At Garland, “slaw” chaat and a pan seared Carolina trout with paanch phoran.Photograph by Cole Wilson

Another stellar dinner option is Garland. Before the pandemic, the nondescript two-story building at 14 West Martin Street simultaneously housed the bar Neptune’s Parlour in the basement; Garland on the street-level; and in the attic, Kings, an upbeat music venue and gathering place for independent artists. These days, Garland is the only one in operation (though married owners chef Cheetie Kumar and musician Paul Siler are hoping to have the other two back open soon).

What I adore about Garland is the way this great food activates both my taste buds and my sense of adventure.
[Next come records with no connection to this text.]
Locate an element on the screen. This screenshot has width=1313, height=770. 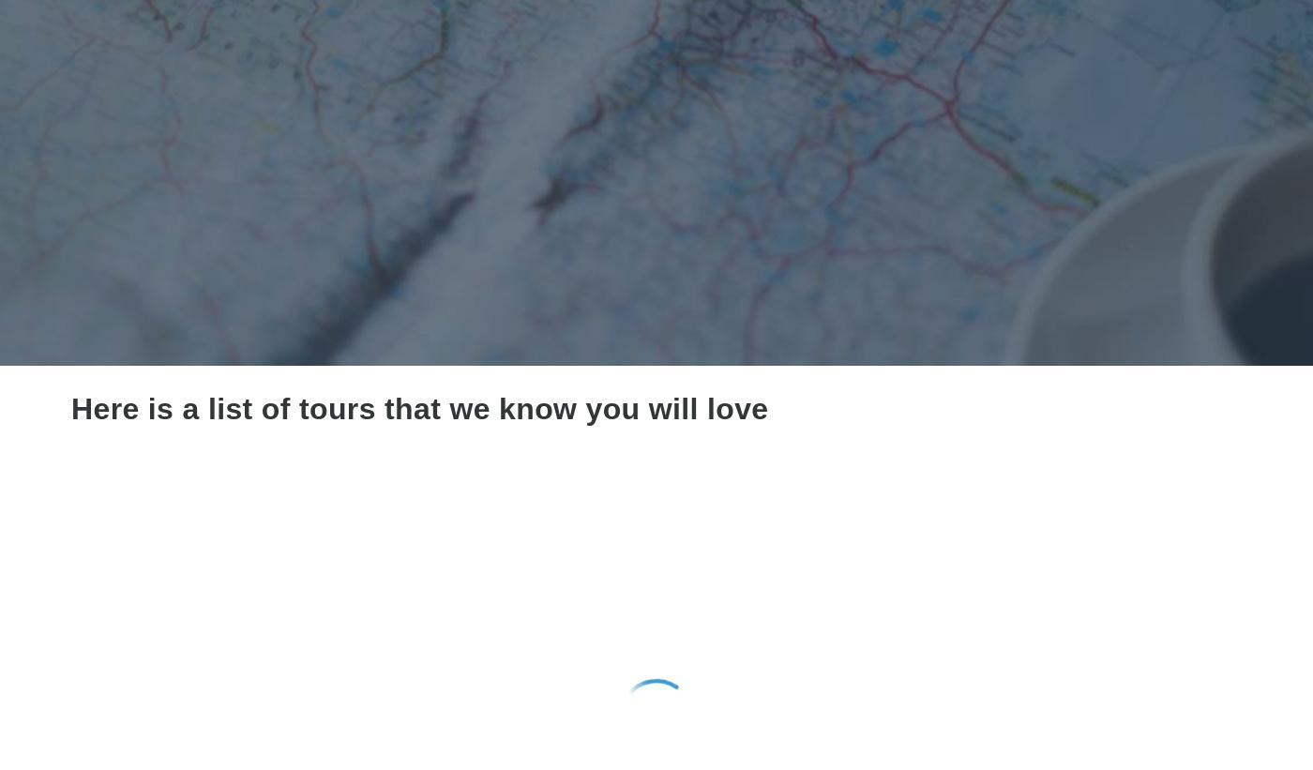
'Pharaohs Nile Cruise Adventure' is located at coordinates (965, 672).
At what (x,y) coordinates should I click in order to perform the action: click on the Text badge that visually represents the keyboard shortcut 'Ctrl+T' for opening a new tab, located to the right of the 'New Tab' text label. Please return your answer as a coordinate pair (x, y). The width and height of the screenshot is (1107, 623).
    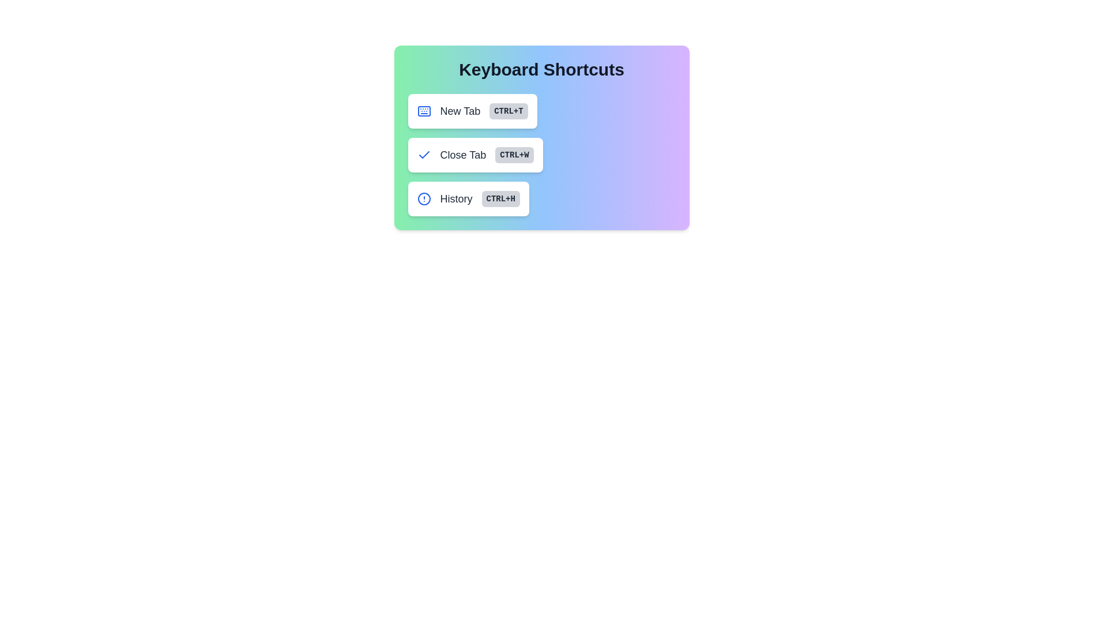
    Looking at the image, I should click on (508, 111).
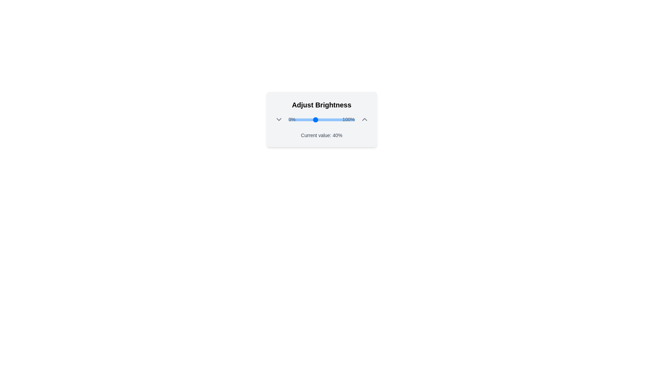 Image resolution: width=663 pixels, height=373 pixels. I want to click on the slider thumb of the Range slider located between the labels '0%' and '100%', so click(321, 120).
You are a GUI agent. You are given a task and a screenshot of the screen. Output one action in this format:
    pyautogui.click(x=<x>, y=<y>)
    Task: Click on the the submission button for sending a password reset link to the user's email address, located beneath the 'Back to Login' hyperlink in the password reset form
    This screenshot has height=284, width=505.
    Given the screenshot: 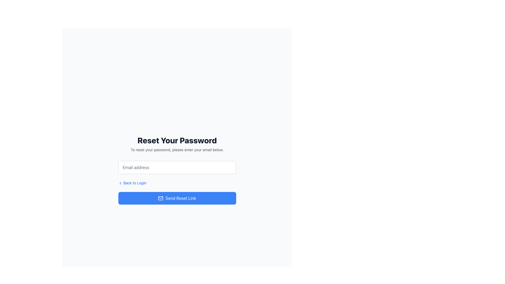 What is the action you would take?
    pyautogui.click(x=177, y=182)
    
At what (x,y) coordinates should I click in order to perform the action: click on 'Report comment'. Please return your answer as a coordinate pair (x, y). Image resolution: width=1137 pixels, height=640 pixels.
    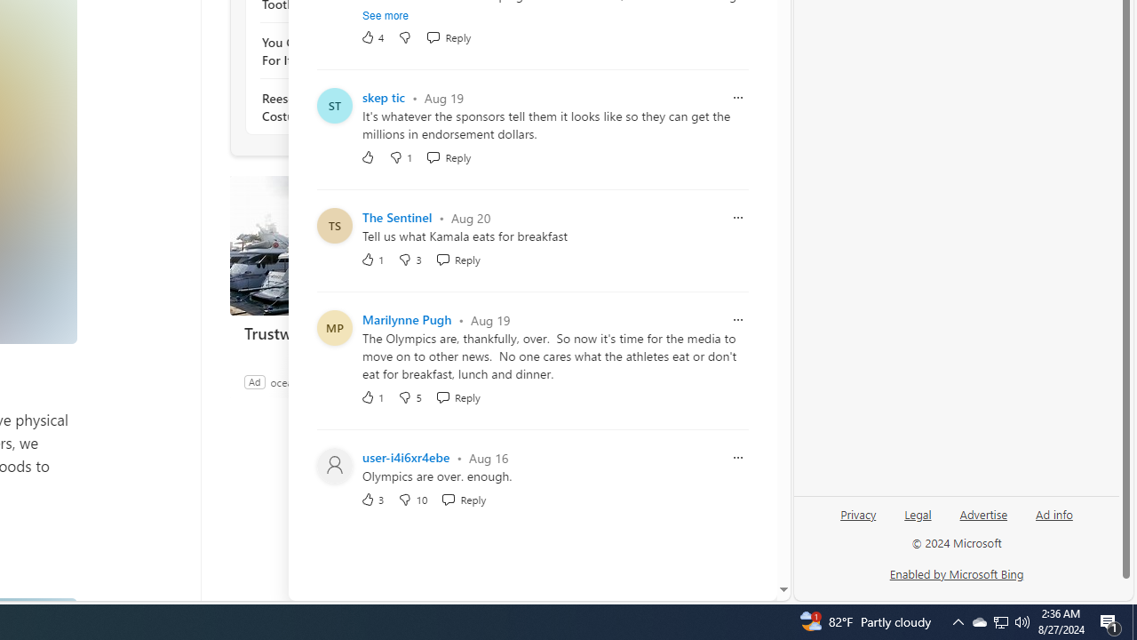
    Looking at the image, I should click on (738, 457).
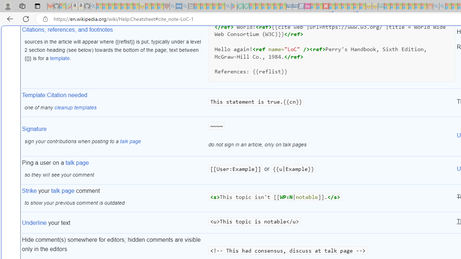  What do you see at coordinates (331, 223) in the screenshot?
I see `'<u>This topic is notable</u>'` at bounding box center [331, 223].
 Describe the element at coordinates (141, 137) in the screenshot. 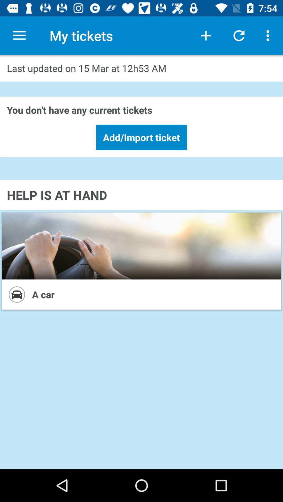

I see `the item below you don t item` at that location.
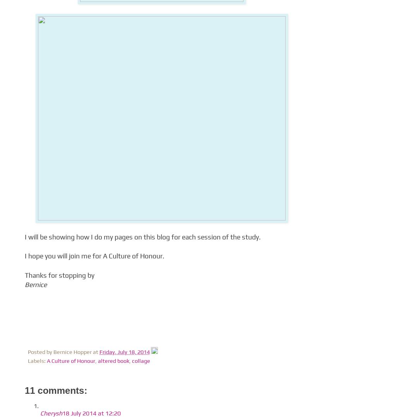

The pan-seared trout tingles with paanch phoron (a Bengali spice blend), and the “Slaw” Chaat soars with bright ginger-pickled carrots and cooling mango-mint chutney. These dishes consistently prompt me to think about the history of spice routes and the convergence of ingredients. It’s good, exciting food and even better food for thought. There’s a domino effect of creativity in the space that Kumar and Siler have made, where each aspect of entertainment picks up where the other leaves off. I can’t wait for Neptune’s and Kings to reopen.

End the night with a drink at  C.Grace. Photograph by Cole Wilson

If, after all this, you’re still thirsty for more, walk to C. Grace—it’s an easy 20-minute stroll from Garland—for some impressive late-night live jazz and ambitious craft cocktails.